5. If you do not have the content document ID, use the ‘Retrieve ID for Restaurant Partner SLA PDF’ action to get it.
6. Once you have the case ID and content document ID, then determine resolution to catering issue (that is, the case).

When running this topic, this agent has access to the three actions we walked through earlier: two flow actions and a prompt action.

Three associated topic actions for the Catering Issue Agent.

When configuring your agent actions, it’s important to be very descriptive in your description fields. Your agent uses this metadata because they provide the necessary context and clarity for the Atlas Reasoning Engine to execute tasks accurately and efficiently. It tells the LLM the intent, the required input data, and response. This screenshot shows the inputs and outputs of the prompt agent action.

Inputs and outputs of the ‘Determine Resolution to Catering Issue’ prompt agent action.

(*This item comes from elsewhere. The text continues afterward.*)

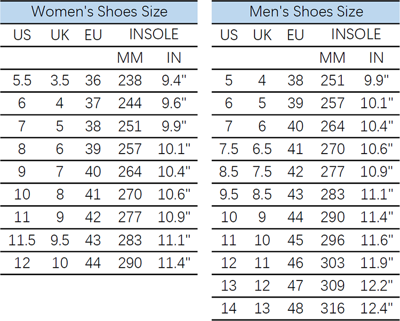Click men's insole value 316 mm
Screen dimensions: 400x321
coord(332,308)
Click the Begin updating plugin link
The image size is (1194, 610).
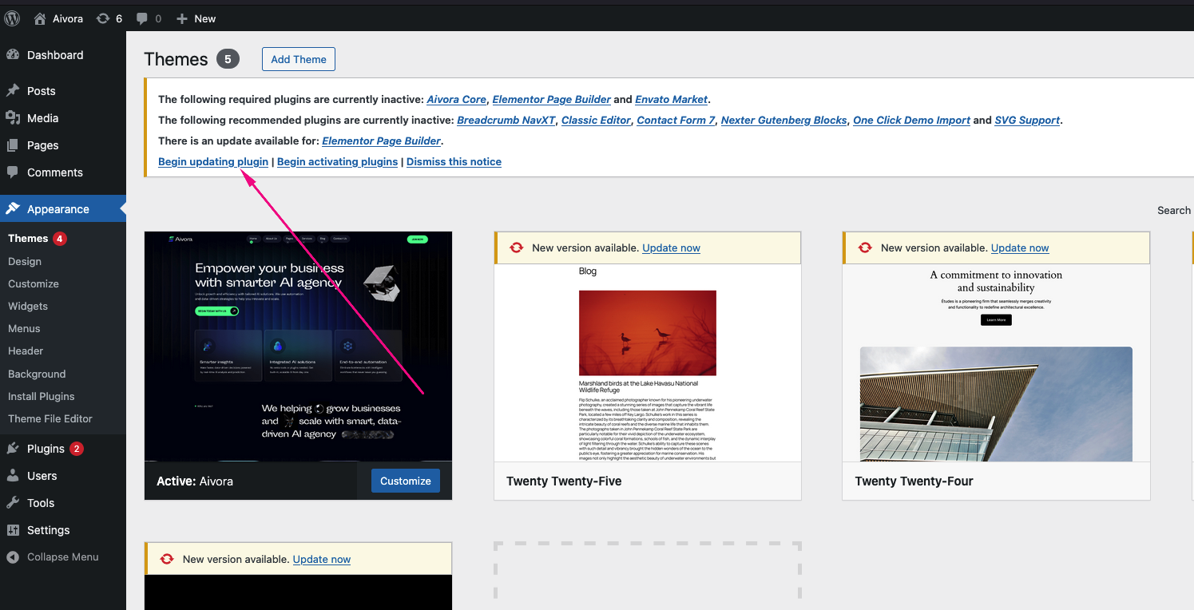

From one solution to endless possibilities

And that is the ‘How I Solved It’ magic.

‘Pronto’ and the ‘sad shrimp’ might be fictional, but the pattern is real. It’s everywhere. This solution isn’t just for catering. This is your inspiration for any time your users have to compare visual evidence against a complex document, or when you need to analyze text and images fast.

Think about it:

  • For Field Service: What if your field tech could take a photo of a broken part, and the AI could instantly scan the 200-page technical manual and the warranty PDF—and understand the next course of action to take?
  • For Insurance: What if a customer uploads a photo of a dented bumper and AI compares it to the company’s 80-page policy document—and instantly confirms their coverage level and deductible?
  • For Retail & B2B: What if a customer provides a photo of a misprinted T-shirt, and the agent instantly compares it against the original purchase order’s spec sheet to authorize a reprint?

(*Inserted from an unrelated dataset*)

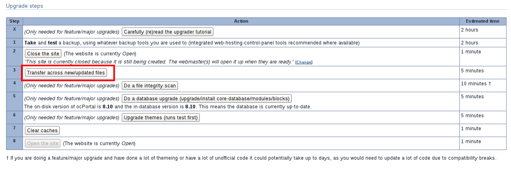Click the 'Action' column header

(241, 21)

The pattern is the same: [Visual Evidence] + [Text-Based Rules] = An Instant, Authorized Answer.

As Awesome Admins, we’re the ones who can build this. We’re the bridge. We know where the data lives. By using Flow to get the right data and Agentforce to understand that data (all of it!), we’ve created AI we can trust.

We didn’t just solve a case—we solved a class of problems.

What ‘impossible’ visual + text problem are you thinking about solving?